An ancient drunkard in the second story of one of the stores across the street had roused himself at the sound of the shots and now he dragged himself to the window and began to scream: "Murder! Murder!" over and over, and even The Corner shuddered at the sound of his voice.
Lord Nick, his revolver still in his hand, stalked through the film of people who now swirled about him, eager to see the dead. There was no call for the law to make its appearance, and the representatives of the law were wisely dilatory in The Corner.
He stood over the two motionless figures with a stony face.
"You saw it, boys," he said. "You know what I've borne from this fellow. The big man pulled his gun first on me. I shot in self-defense. As for—the other—it was a square fight."
"Square fight," someone answered. "You both went for your irons at the same time. Pretty work, Nick."
It was a solid phalanx of men which had collected around the moveless bodies as swiftly as mercury sinks through water. Yet none of them touched either Donnegan or George. And then the solid group dissolved at one side. It was the moan of a woman which had scattered it, and a yellow-haired girl slipped through them. She glanced once, in horror, at the mute faces of the men, and then there was a wail as she threw herself on the body of Donnegan. Somewhere she found the strength of a man to lift him and place him face upward on the sand, the gun trailing limply in his hand. And then she lay, half crouched over him, her face pressed to his heart—listening—listening for the stir of life.
Shootings were common in The Corner; the daily mortality ran high; but there had never been aftermaths like this one. Men looked at one another, and then at Lord Nick. A bright spot of color had come in his cheeks, but his face was as hard as ever.
"Get her away from him," someone murmured.
And then another man cried out, stooped, wrenched the gun from the limp hand of Donnegan and opened the cylinder. He spun it: daylight was glittering through the empty cylinder.
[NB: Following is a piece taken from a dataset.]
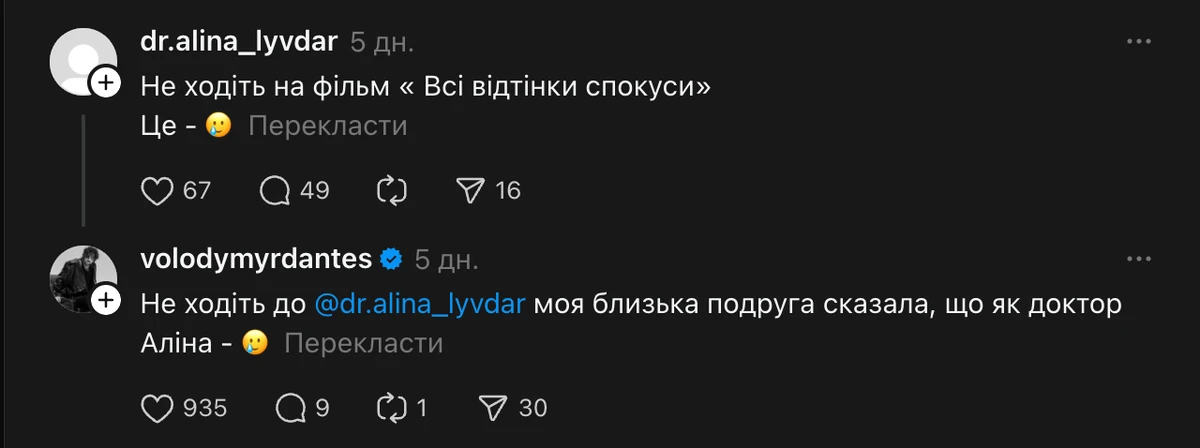
Task: Share the volodymyrdantes reply via send icon
Action: [494, 407]
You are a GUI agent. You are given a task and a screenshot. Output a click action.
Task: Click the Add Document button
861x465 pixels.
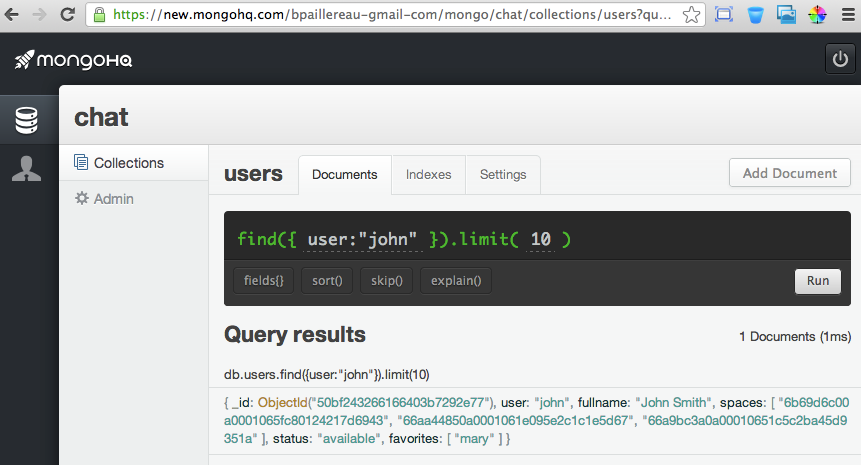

At this the man stiffened, and with a low bow which would have done credit to a drawing-room, he presented the weapon butt first to Lord Nick.
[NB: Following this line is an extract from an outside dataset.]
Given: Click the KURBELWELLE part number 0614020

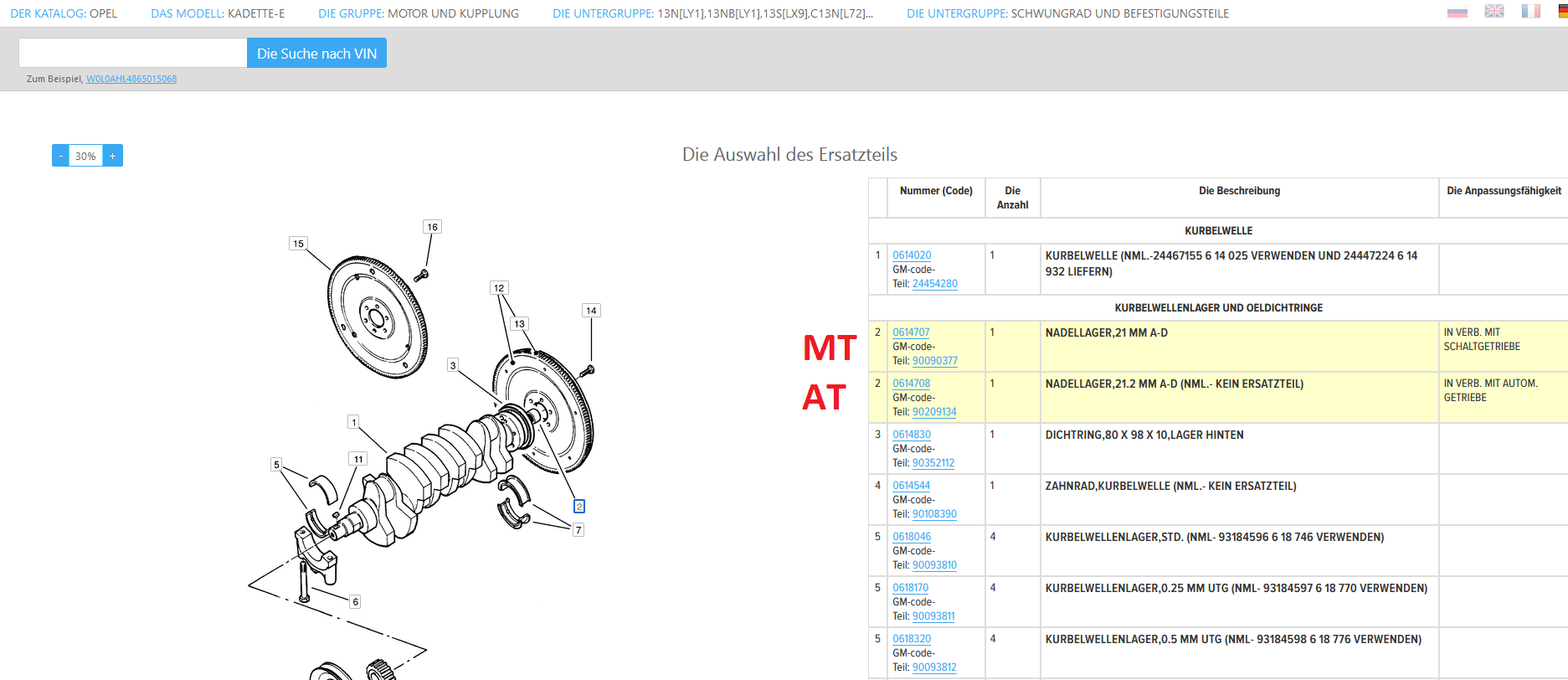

"Here's something the sheriff will want to see," he said, "but maybe you'll be interested, too."
But Lord Nick, with the gun in his hand, stared at it dumbly, turned the empty cylinder. And the full horror crept slowly on his mind. He had not killed his brother, he had murdered him. As his eyes cleared, he caught the glitter of the eyes which surrounded him.
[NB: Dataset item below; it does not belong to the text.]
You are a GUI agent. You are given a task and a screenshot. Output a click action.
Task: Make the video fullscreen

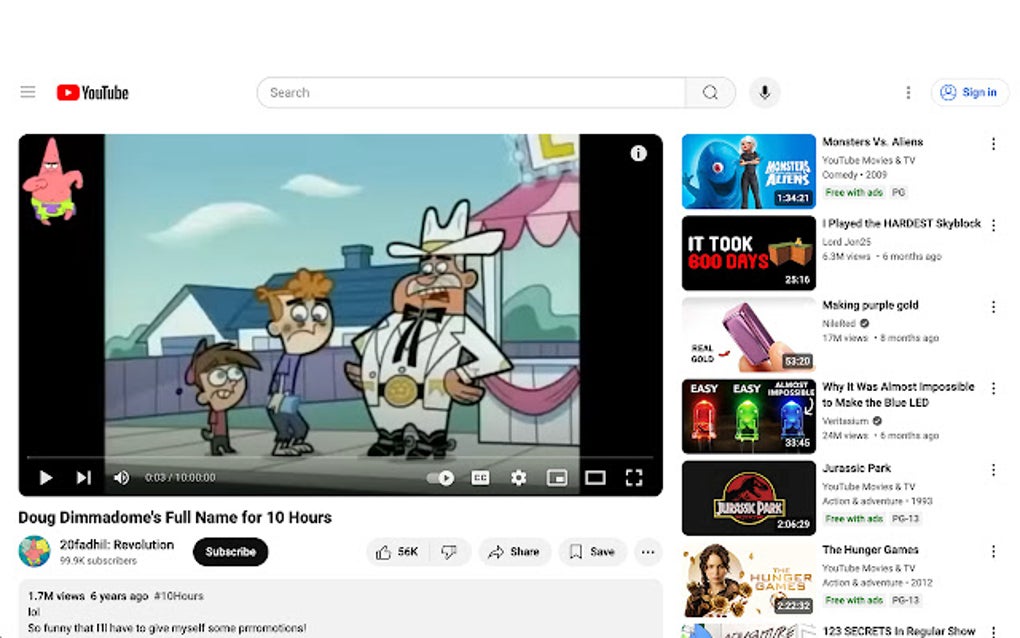click(x=634, y=478)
And then Lou Macon was on her knees with her hands clasped at her breast and her face glorious.
"Help!" she was crying. "Help me. He's not dead, but he's dying unless you help me!"
Then Lord Nick cast away his own revolver and the empty gun of Donnegan. They heard him shout: "Garry!" and saw him stride forward.
Instantly men pressed between, hard-jawed men who meant business. It was a cordon he would have to fight his way through: but he dissolved it with a word.
"You fools! He's my brother!"
And then he was on his knees opposite Lou Macon.
"You?" she had stammered in horror.
"His brother, girl."
And ten minutes later, when the bandages had been wound, there was a strange sight of Lord Nick striding up the street with his victim in his arms. How lightly he walked; and he was talking to the calm, pale face which rested in the hollow of his shoulder.
"He will live? He will live?" Lou Macon was pleading as she hurried at the side of Lord Nick.
"God willing, he shall live!"
It was three hours before Donnegan opened his eyes. It was three days before he recovered his senses, and looking aside toward the door he saw a brilliant shaft of sunlight falling into the room. In the midst of it sat Lou Macon. She had fallen asleep in her great weariness now that the crisis was over. Behind her, standing, his great arms folded, stood the indomitable figure of Lord Nick.
Donnegan saw and wondered greatly. Then he closed his eyes dreamily. "Hush," said Donnegan to himself, as if afraid that what he saw was all a dream. "I'm in heaven, or if I'm not, it's still mighty good to be alive."